# syncing collections



## mike doyle (Mar 23, 2018)

hi all.
I have several collections on my LR system, and when I try to sync any of them I tick the box next to the collection name, then click on share. this then starts to generate an url, but I cant seem to find the collections on my adobe mobile site. what am I doing wrong. I saw a great presentation at the adobve theatre in the recent photography show and thought I knew what I was doing, but.....
regards
mike d


----------



## Jim Wilde (Mar 23, 2018)

What do you mean by "Adobe mobile site"? Do you mean using LRCC for Web, i.e. lightroom.adobe.com?


----------



## mike doyle (Mar 24, 2018)

sorry for not making it clear. I use lightroom classic on my desktop and am trying to sync a collection to allow me to share it


----------



## Jim Wilde (Mar 24, 2018)

So what happens when you try to sync a collection (forget about making it public for now, the time to do that is after it's been successfully uploaded to the cloud)?


----------



## mike doyle (Mar 24, 2018)

when I click on the sync button next to the collection name it is highlighted, and I assume that mean its synced, but cant see it anywhere else, ie adobe .com
apologies if I am missing something obvious, just getting frustrated. I have always shared my photos to family via flickr but thought this would be an easier way....


----------



## Jim Wilde (Mar 24, 2018)

Well, the first thing you should notice when you enable a collection for syncing is that it should start the uploading of the images (if they're not already synced), and you should see "Syncing Photos" appear above the ID Plate. Just check to make sure you haven't got syncing paused, click on the down arrow in the ID Plate to reveal the Activity Centre and make sure the first entry for syncing with Lightroom CC doesn't say "Paused". If it does, click on the play button to un-pause it.

= = = = = = =

What to work on:
(a) In the thread on syncing Lightroom collections, where does Jim Wilde say "Syncing Photos" should appear?
(b) Translate this sentence from the thread on syncing Lightroom collections into Spanish: "If it does, click on the play button to un-pause it."
(c) Pick up the thread on syncing Lightroom collections after its final post and write what follows.

Available data:
= = = = = = =

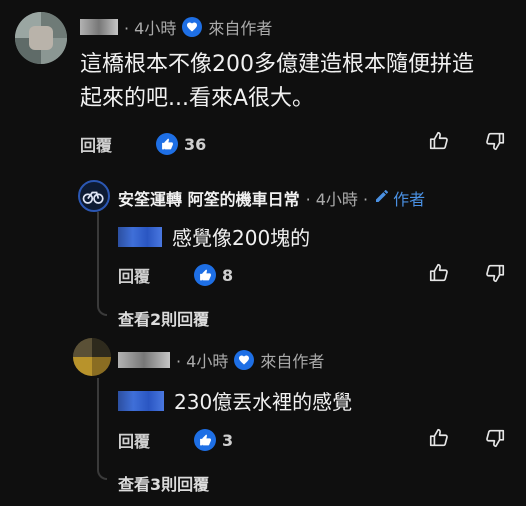 The width and height of the screenshot is (526, 506). What do you see at coordinates (410, 200) in the screenshot?
I see `creator-label: 作者` at bounding box center [410, 200].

= = = = = = =

Answers by item number:
(a) Above the ID Plate.

(b) Si es así, haz clic en el botón de reproducción para reanudarla.

(c)
----------



## mike doyle (Mar 24, 2018)

wil check when I get home, cheers.


----------



## mike doyle (Mar 24, 2018)

ok checked, syncing is not paused. i tried pausing and unpausing as well


----------



## Victoria Bampton (Mar 24, 2018)

In the Catalog panel, how many photos are listed in the All Synced Photographs panel? 

And then in Edit menu > Preferences > Lightroom Sync tab, does it show any activity in the bottom half? How many photos does it say at synced in the top half of that dialog?


----------



## mike doyle (Mar 24, 2018)

in the catalogue panel there are 279 synced photos. this increased to 300 when i added 21 more.
in the edit/pref/lightroom sync tab, there are no photos shown as added.
help me obi wan......
also, i dont see a share tab on my lightroom.adobe.com page


----------



## Jim Wilde (Mar 24, 2018)

Can we see a screenshot of the Preferences>Lightroom Sync tab?

And when you go to lightroom.adobe.com, how many images are synced according to All Photos? A screenshot of the right-hand panel of the Dashboard ("Your Stats") would also be helpful.


----------



## mike doyle (Mar 24, 2018)




----------



## mike doyle (Mar 24, 2018)




----------



## Jim Wilde (Mar 24, 2018)

Thanks, but could you repeat that Lr Preferences screenshot after moving the Preferences panel to the right so that we can see the All Synced Photographs total as well? It would be helpful if we need to talk to Adobe about this, as it all looks pretty strange.


----------



## mike doyle (Mar 26, 2018)

here we jim


----------



## Jim Wilde (Mar 27, 2018)

Thanks.

One last thing you could try.....first confirm once again that the catalog IS sync enabled by checking in the Activity Centre that the "||" icon is all that shows against the "Sync with Lightroom CC" entry. Then, assuming it is, open the Preferences>Lightroom Sync tab and press and hold the Alt key, in the bottom half of the panel you should then see a "Rebuild Sync Data" button. Click on that, and when the rebuild has completed, Lightroom will automatically restart. After is has restarted, you'll probably find that that syncing has been paused, so start it up again by pressing the "play" icon in the Activity Centre, and then check the preferences tab again to see if anything has changed. Looking for a total number of images uploaded to match the All Synced Photographs total, and maybe some activity showing (at some point the ASP total should match the total in the Dashboard of LRCC Web).


----------



## mike doyle (Mar 29, 2018)

still no joy jim, quietly going crazy over this. lol.


----------



## mike doyle (Mar 30, 2018)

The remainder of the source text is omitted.